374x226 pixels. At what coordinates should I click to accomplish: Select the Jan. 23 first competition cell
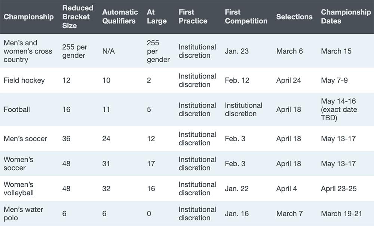[236, 51]
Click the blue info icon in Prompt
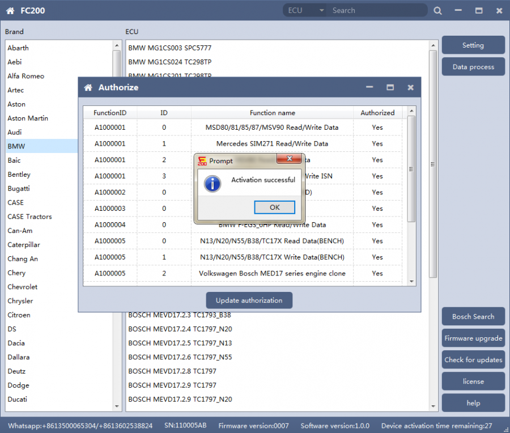The height and width of the screenshot is (433, 510). click(213, 183)
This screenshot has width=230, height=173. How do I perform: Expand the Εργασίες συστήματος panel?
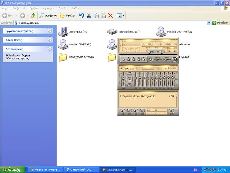50,31

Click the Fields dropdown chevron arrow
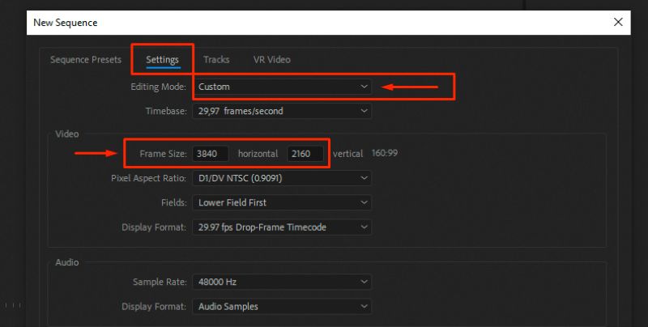tap(364, 202)
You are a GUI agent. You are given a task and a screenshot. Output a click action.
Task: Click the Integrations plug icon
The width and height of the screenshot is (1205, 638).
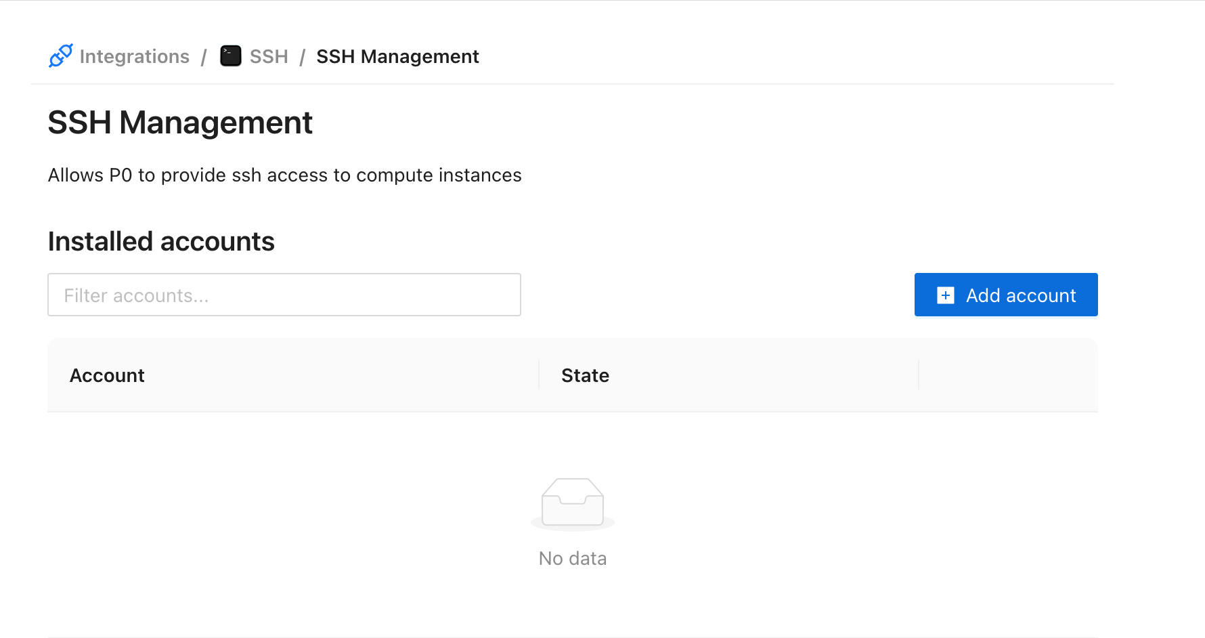click(x=60, y=56)
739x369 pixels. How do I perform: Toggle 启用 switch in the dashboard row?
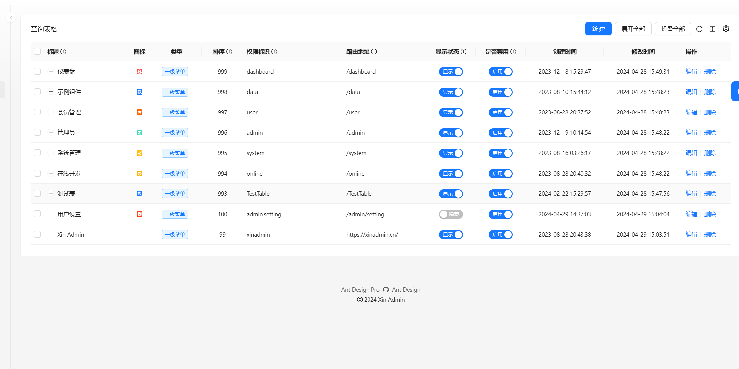[500, 72]
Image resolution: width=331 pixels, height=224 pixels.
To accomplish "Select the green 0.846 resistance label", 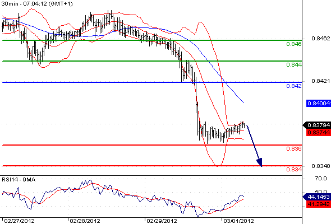I will [294, 44].
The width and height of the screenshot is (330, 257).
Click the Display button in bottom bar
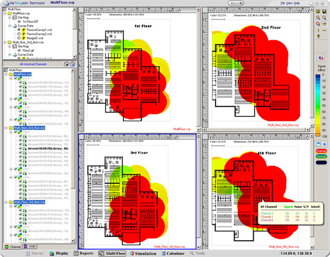pyautogui.click(x=59, y=253)

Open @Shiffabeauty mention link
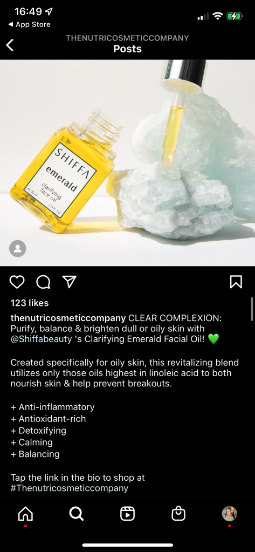[41, 339]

################

→ GOAL
Please recast the material as a two-column CSV with the headers instruction and response, starting at the top of the material and stopping after the line that contains "The height and". Each row pairs a text with its answer, each in one quoted field with line breaks replaced by spaces, and the pictures are left out.

→ EXERCISE SOLUTION
instruction,response
"374x226 pixels. At what coordinates should I click to accomplish: Select the Jan. 23 first competition cell","[236, 51]"
"Click the blue info icon in Prompt","The height and width of the screenshot is (433, 510). click(213, 183)"